I’m not sure this topic requires a full post, but if you don’t work with NVMeoF technology much, you may assume that it is just a different way to connect to your storage and everything else functions pretty much the same as it does with FC/iSCSI connectivity. Spoiler – it doesn’t. Here I am interested in taking a short dive into NVMeoF and SRDF.
Host vs PowerMax Connectivity
The majority of the confusion I see revolves around the difference between how the hosts talk to the PowerMax and how the PowerMax talks to another PowerMax. It’s probably best to start with a simple diagram I put together showing a typical production/disaster recovery solution using SRDF. The two colors to concentrate on here are the orange and green network lines.
At the top we see the NVMe/TCP connectivity between our VMware ESXi environment and the PowerMax. I’ve covered how that connectivity is setup and devices accessed here. As you’ll recall, NVMeoF is a set of specifications which detail how NVMe devices are to be accessed in an equivalent manner as traditional SCSI (I’ll use the term SCSI to represent FC or iSCSI connectivity). On the PowerMax 2000/8000 you have FC-NVMe instead of FC, and on the PowerMax 2500/8500 you have TCP instead of iSCSI. (There are other NVMeoF flavors of IP like RoCE but we’ll stick with what we offer.) Not all SCSI commands are ported to the new specs so there is some translation but the idea is equivalency.
Now we move to the green connectivity between the PowerMaxes. This connectivity has not changed – we offer GigE (IP) or FC. There is no NVMeoF for SRDF. Therefore how you access the devices through the host, whether traditional SCSI or NVMeoF, does not bear upon the replication. And, technically, one PowerMax does not dictate host connectivity to the other. This means I could use NVMeoF on my hosts in production for the R1 and SCSI on my hosts in the disaster recovery site for the R2…well not for VMware but hold that thought.
SRDF
When you go setup SRDF on your PowerMax you will continue to do it exactly as it has always been done. Replication is independent of host access. Even putting aside NVMeoF, think of eNAS or File where we use SRDF – those devices are accessed via NFS, not FC or iSCSI. vVols also provide another use case. When you protect a storage group that is presented via NVMeoF, you get the same wizard as SCSI because RDF does not check/care.
Metro
However, there is one SRDF mode which you cannot use with NVMeoF – Metro.
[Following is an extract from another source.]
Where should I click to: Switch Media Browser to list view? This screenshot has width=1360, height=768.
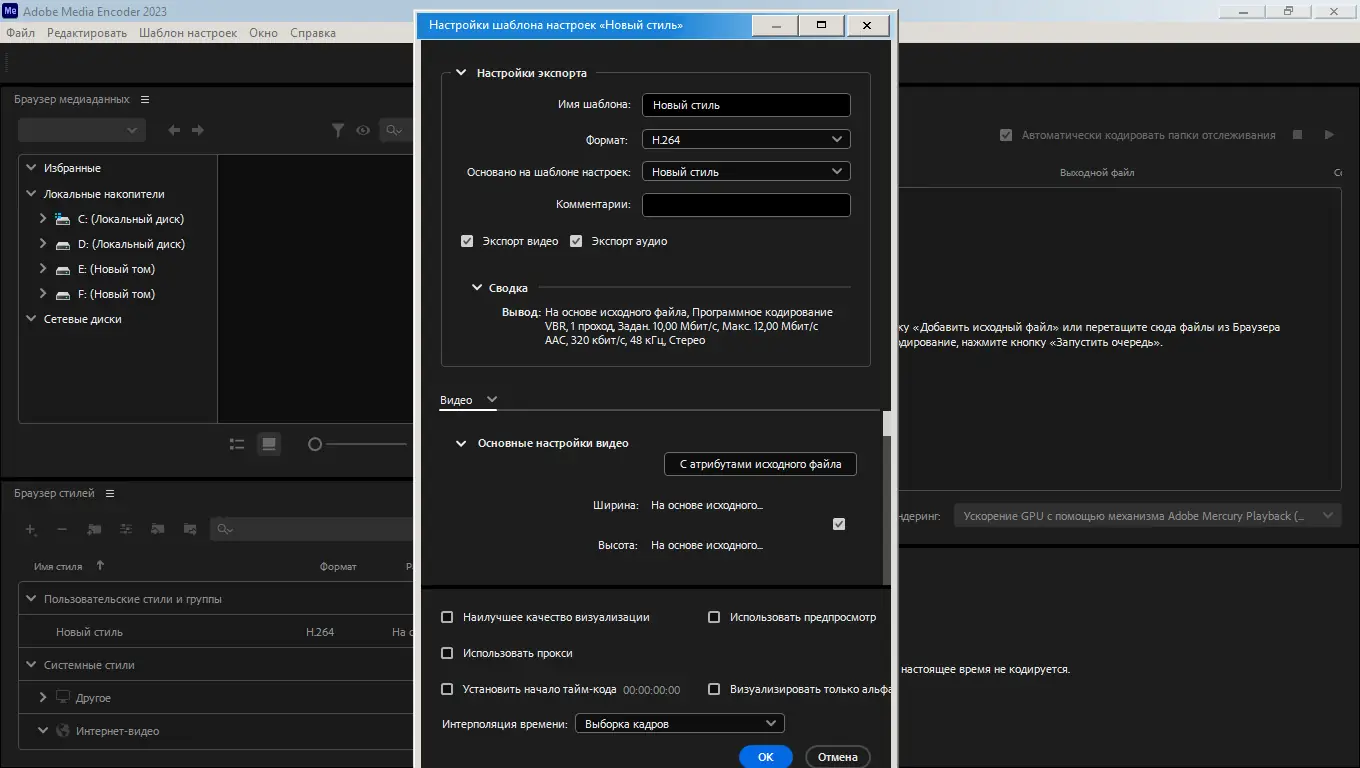(x=237, y=444)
Returning to the specs, the consortium (those who develop the specs including Dell) has come up with something called “Dispersed Namespace” (recall a namespace is just a device with NVMeoF), which is what would permit active/active NVMeoF devices; but we and VMware are still in a development phase. That’s why my architecture diagram above does not include active/active. Metro is a special case because the host (ESXi in this case) must know how to deal with a single NVMeoF presentation. Since that presentation doesn’t exist yet, you can’t do it. Now ask me if the wizard prevents this – well I’ve shown you it doesn’t. SRDF in Unisphere works at the storage group level so how it is presented to a host is not relevant. Just keep this in mind. Your host vendor, e.g., VMware, will tell you this also, but save yourself the headache and don’t try it.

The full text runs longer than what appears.